Question

Let \(x\) be the number of successes observed in a sample of \(n=5\) items selected from a population of \(N=10 .\) Suppose that of the \(N=10\) items, \(M=6\) are considered "successes." Find the probabilities in Exercises \(11-13 .\) The probability of observing no successes.

Short answer

Answer: The probability of observing no successes in a sample of 5 items is 0.

Step-by-step solution

Identify the known values

In this problem, these are given: - x (number of successes in the sample) = 0 - n (number of items selected) = 5 - N (population size) = 10 - M (number of successes in the population) = 6

Apply the hypergeometric distribution formula

We will plug in the values from Step 1 into the formula: P(0) = \(\frac{\binom{6}{0}\binom{10-6}{5-0}}{\binom{10}{5}}\)

Compute the binomial coefficients

\(\binom{6}{0} = 1\) \(\binom{10-6}{5-0} = \binom{4}{5} = 0\) (since 5 > 4) \(\binom{10}{5} = 252\)

Substitute the binomial coefficients into the formula

P(0) = \(\frac{1 \cdot 0}{252}\)

Calculate the probability

P(0) = \(\frac{0}{252} = 0\) So the probability of observing no successes in a sample of 5 items is 0.

Key concepts

Understanding Probability

Probability is a measure of the likelihood that a particular event will occur. It's a fundamental concept in statistics and it's used in various forms of data analysis and real-world decision making. In the context of the hypergeometric distribution used in the exercise, the probability tells us how likely it is to observe a specific number of successes when we randomly select a sample from a population.

In the given exercise, we're interested in the likelihood of seeing no successes in our sample. We calculate this probability using the hypergeometric distribution formula. The result indicates the chance of a particular outcome happening, which, as we determined in this case, is zero. This means that it's impossible, given our scenario, to not have any successes in our sample based on the population and sample sizes.

Decoding Binomial Coefficients

Binomial coefficients, often represented by \( \binom{n}{k} \), are an integral part of combinatorics, which is the study of counting. They tell us the number of ways we can choose a subset of items from a larger set, regardless of the order of the items. This concept is crucial for calculating probabilities in problems involving combinations, like the hypergeometric distribution problem.
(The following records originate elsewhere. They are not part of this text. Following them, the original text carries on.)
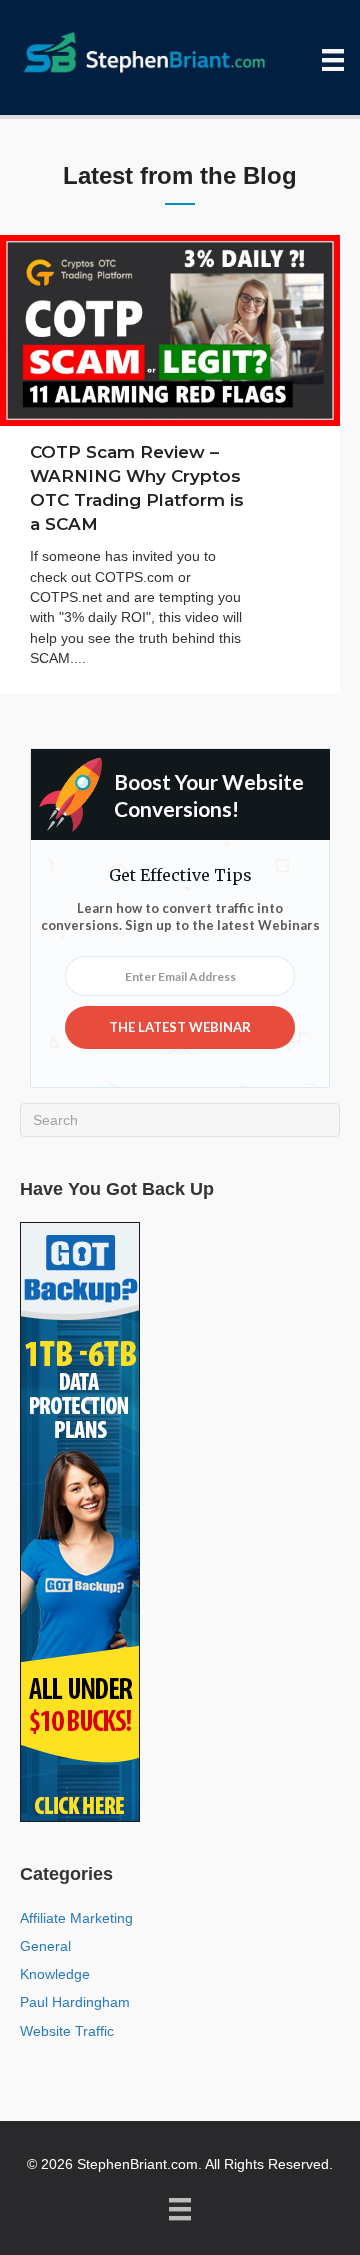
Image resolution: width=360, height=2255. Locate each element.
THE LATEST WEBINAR (180, 1027)
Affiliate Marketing (76, 1918)
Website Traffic (67, 2031)
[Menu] (333, 60)
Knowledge (55, 1974)
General (45, 1946)
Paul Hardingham (75, 2002)
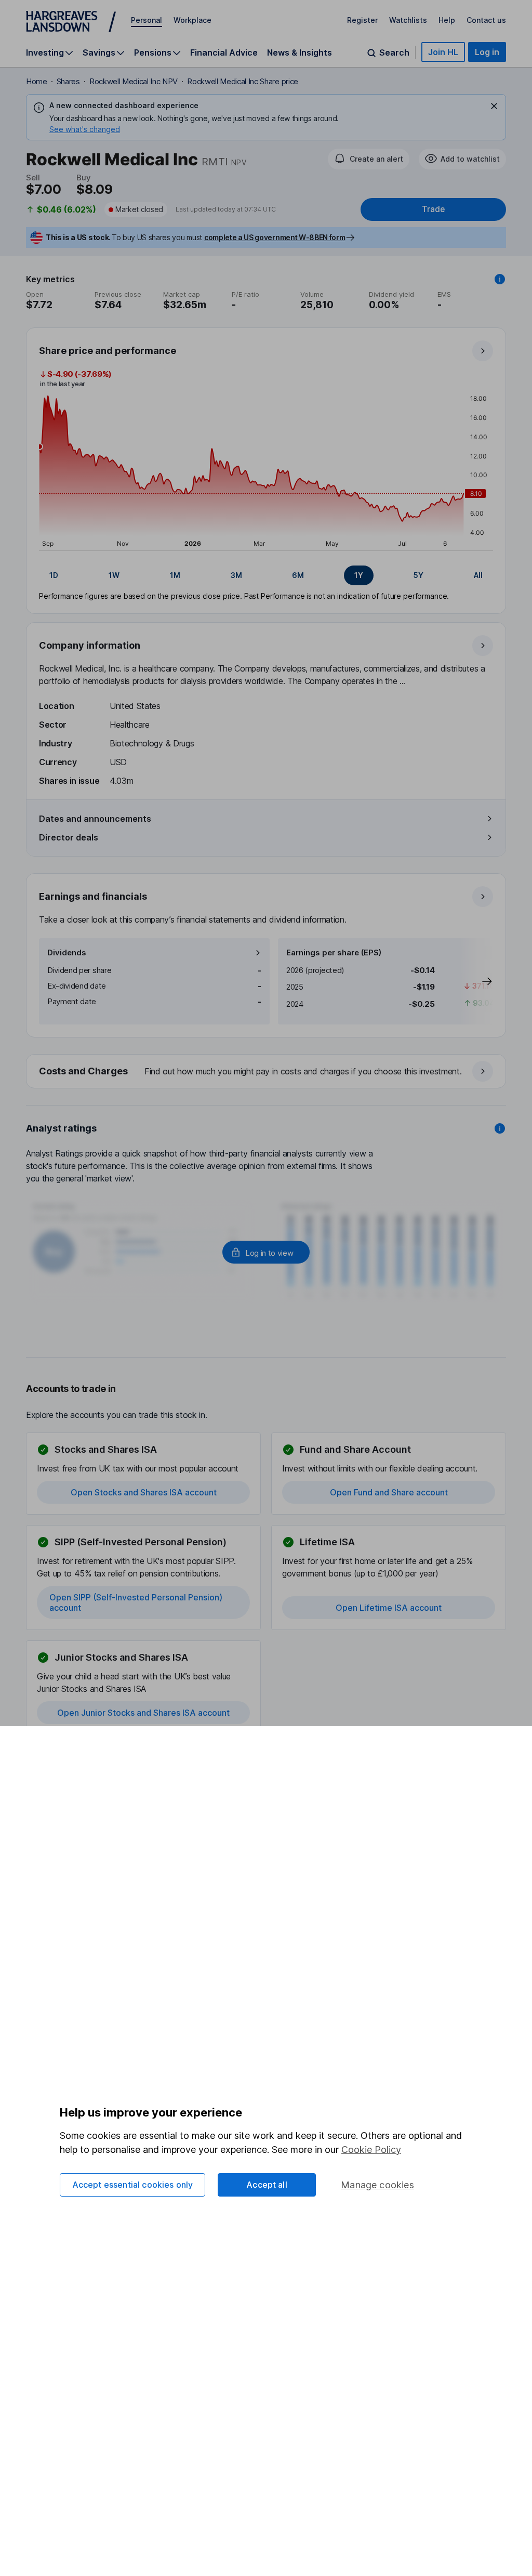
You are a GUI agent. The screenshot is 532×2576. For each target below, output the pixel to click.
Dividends (66, 952)
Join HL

In the solution, we calculated several binomial coefficients to find out how many ways we could select a subset of 'successes' and 'failures' from the population. One of those coefficients, \( \binom{4}{5} \), turned out to be zero, which makes sense because it's impossible to pick 5 items from a set of only 4. Understanding how binomial coefficients work and how to calculate them is key for solving this type of probability problem.

The Role of Statistical Sampling in Probability

Statistical sampling is the process of selecting a subset (a sample) of individuals from within a statistical population to estimate characteristics of the whole population. There are different types of sampling methods, and the hypergeometric distribution arises specifically in scenarios without replacement, meaning once an item is selected, it cannot be chosen again.

The exercise provides a classic example of statistical sampling where we have a finite population and we want to understand the probability of a certain outcome when we cannot sample with replacement. It illustrates the importance of sampling in practical scenarios like quality control or wildlife population estimation. By using sampling, we are able to make informed guesses about larger populations based on smaller, more manageable subsets.